PV Sindhu Has Said The Practice Of Actually Respecting Women In India Is Very Rare As Compared To Overseas, Where Women Get More Respect.

News Nation Bureau | Edited By : Siddharth Vishwanathan | Updated on: 19 Jan 2019, 12:04:24 PM
PV Sindhu has said women have more respect in India but in India, the practice of actually respecting women is rare. (Image credit: Twitter)

PV Sindhu has said women have more respect in India but in India, the practice of actually respecting women is rare. (Image credit: Twitter)

highlights

  • PV Sindhu won BWF World Tour Finals for first time
  • Sindhu broke her final losing streak in 2018
  • Sindhu is currently ranked No.3 in the world

Hyderabad:

The #MeToo movement in India raised plenty of questions about the sexual harassment women face in all walks of life and it also showed the mirror to ‘misogynistic’ and ‘sexist’ outlook of men. Bollywood and the media industry, in addition to other prominent fields, saw women calling out their sexual harassers and shaming them on social media. PV Sindhu, India’s ace badminton player, also said the #MeToo movement has educated men and women about their responsibilities in society but reiterated that the practice of actually respecting women in India is very rare. “Travelling abroad, I have seen there is a lot of respect for women, I am happy there is respect for women in other countries. In India, people say 'we should respect women' but those who actually practice this are very rare,” Sindhu said on the sidelines of the  SH(OUT) - Sexual Harassment Out, a first of its kind initiative by Hyderabad City Police along with Soroptimist International Organisation.

However, the Hyderabad badminton player stated that Indian society has changed in the last couple of years. “Earlier it was like women should not work and stay at home, but now the society has completely changed. It is said that men and women are equal. I think the women have to be strong and we have to believe in ourselves,” Sindhu added.

Sindhu credited the #MeToo movement, saying it has raised awareness of sexual harassment for women. “Sexual harassment is a type of discrimination. It is an unwanted or unwelcome sexual behaviour which makes a person feel offended, humiliated or intimidated. It can be physical, verbal, non-verbal or written. The current #MeToo movement has brought in a lot of awareness recently about the sexual harassment of women at work place,” Sindhu added.

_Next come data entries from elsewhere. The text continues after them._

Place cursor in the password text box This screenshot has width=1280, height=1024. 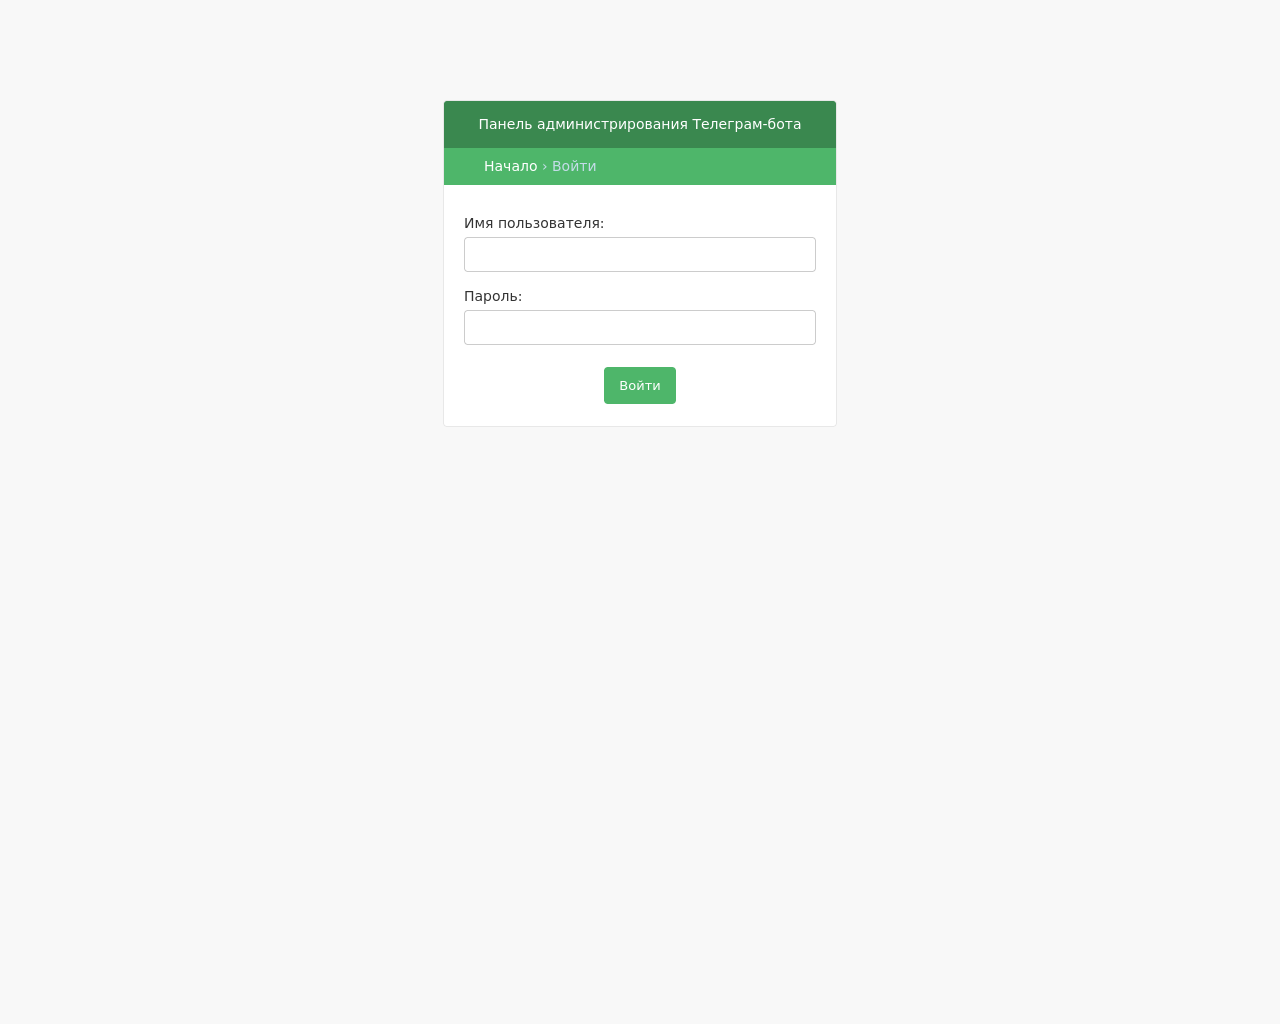pos(640,327)
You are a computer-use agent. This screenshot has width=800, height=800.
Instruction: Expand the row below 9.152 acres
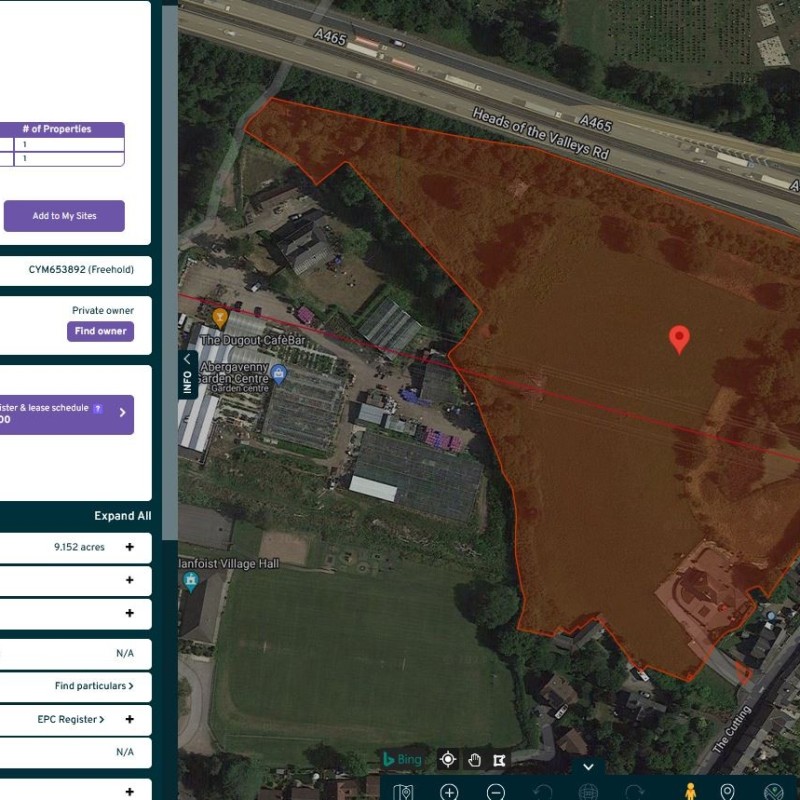click(x=129, y=580)
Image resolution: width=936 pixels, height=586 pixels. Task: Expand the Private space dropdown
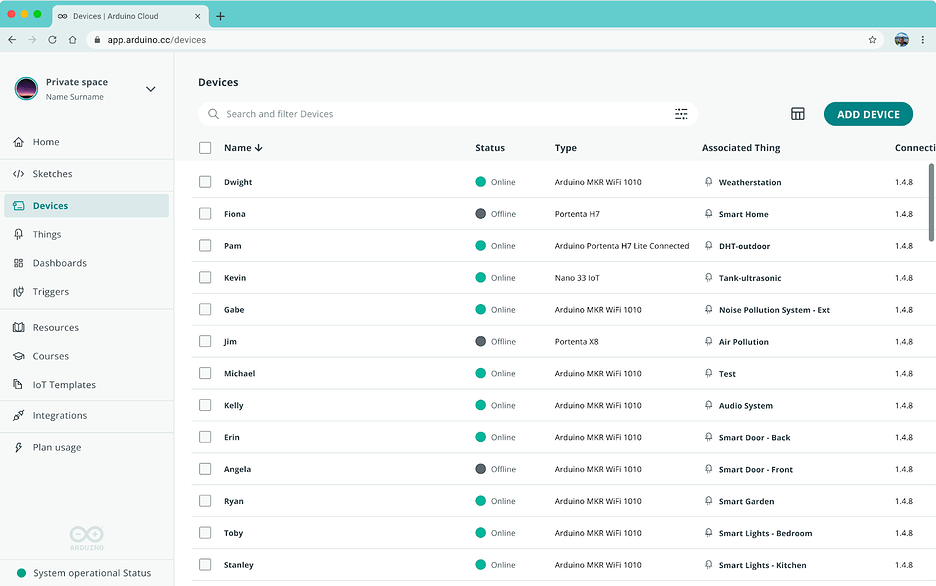pyautogui.click(x=150, y=88)
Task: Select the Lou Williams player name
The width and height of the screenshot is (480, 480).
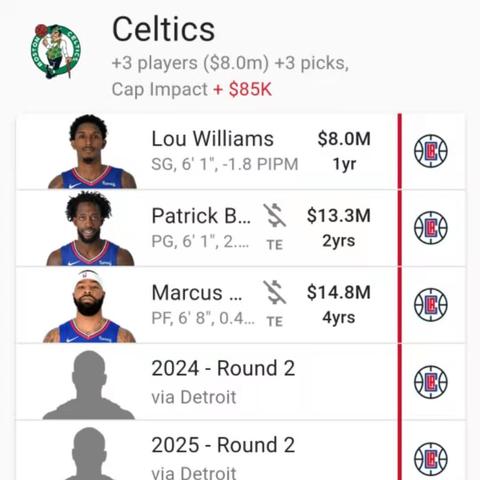Action: point(213,139)
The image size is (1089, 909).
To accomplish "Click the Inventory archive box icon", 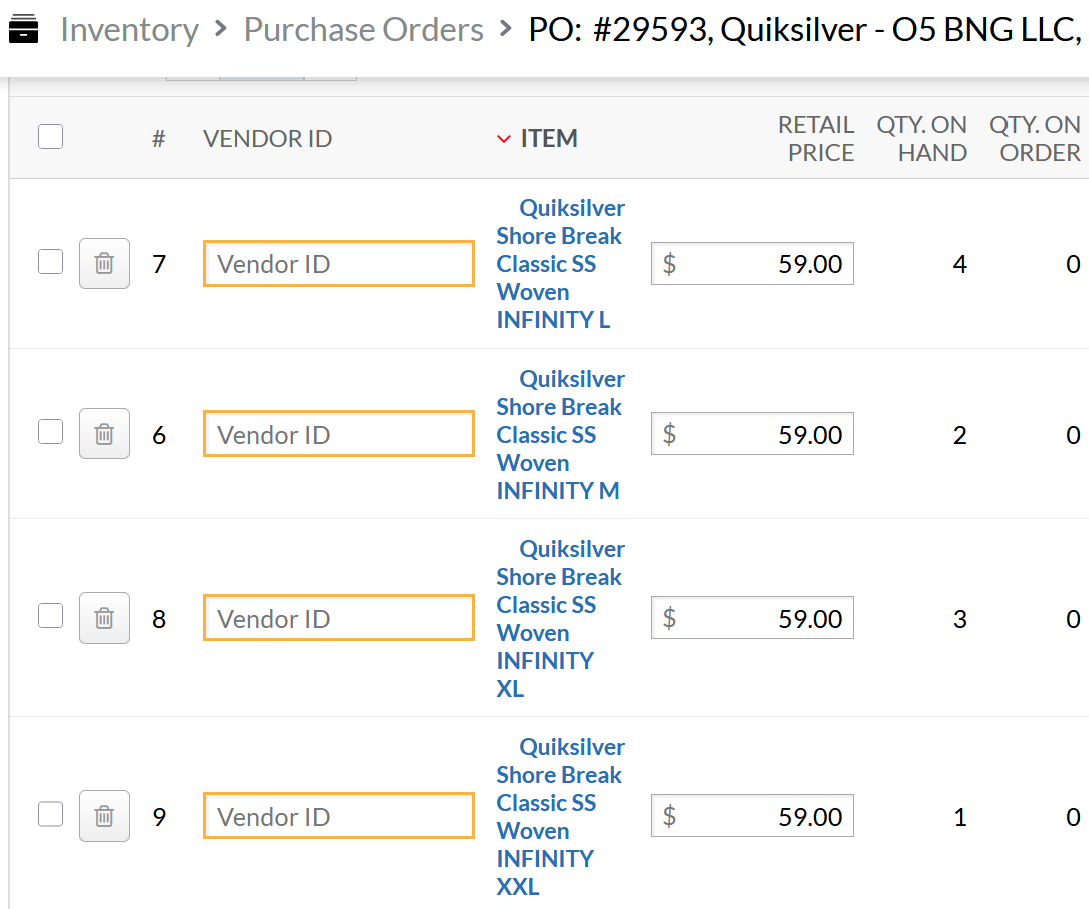I will pyautogui.click(x=23, y=29).
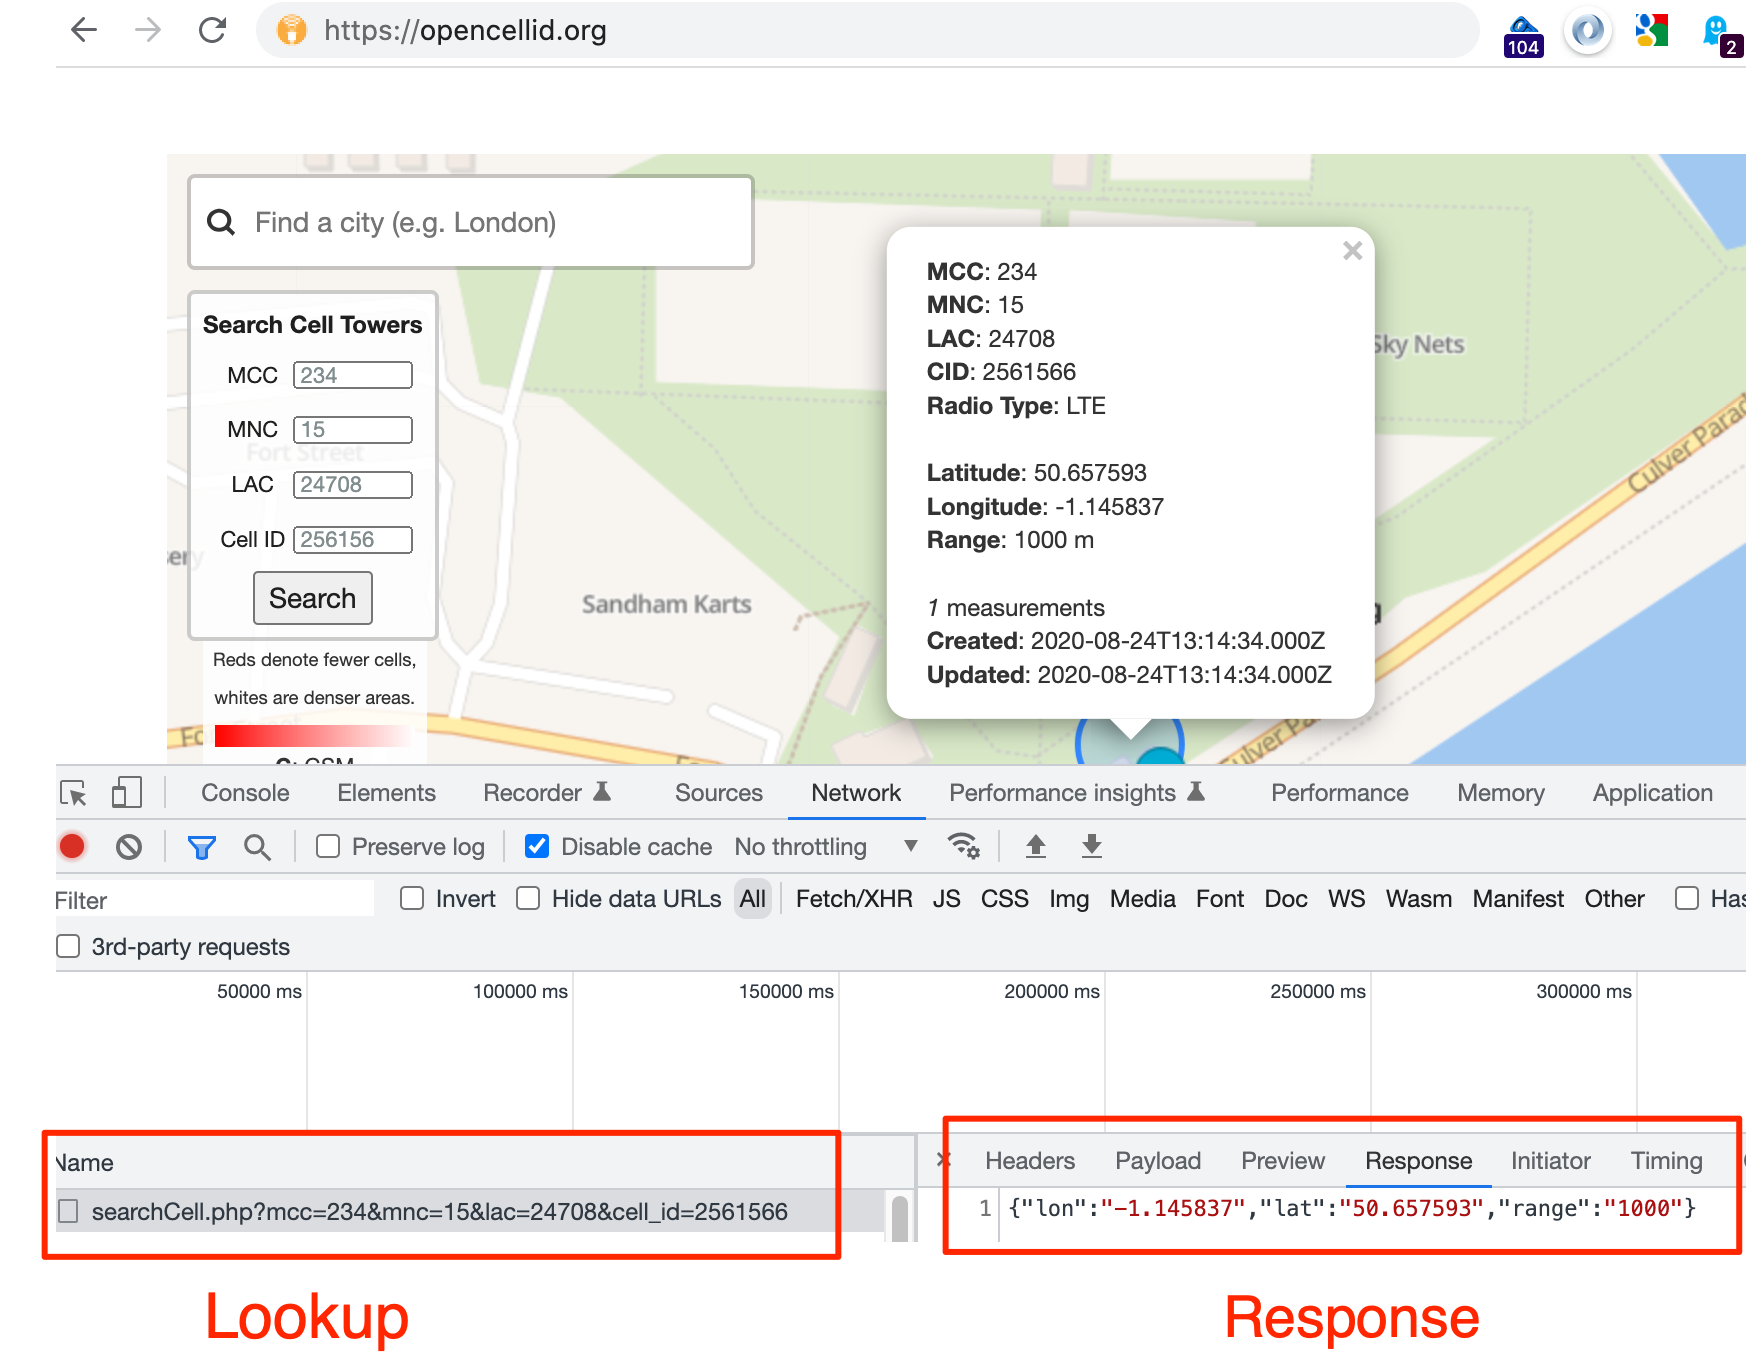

Sindhu made history by becoming the first Indian to win the season-ending BWF World Tour Finals tournament. Sindhu came up against a familiar foe in Nozomi Okuhara and defeated her 21-19, 21-17 win in the final for her first title of the year. She settled for silver after losing to Spain's Carolina Marin at the 2016 Rio Olympics. She suffered more heartbreaks at the Asian Games and Commonwealth Games in 2018, and has also twice lost in the final of the World Championships and was runner-up in last year's season finale.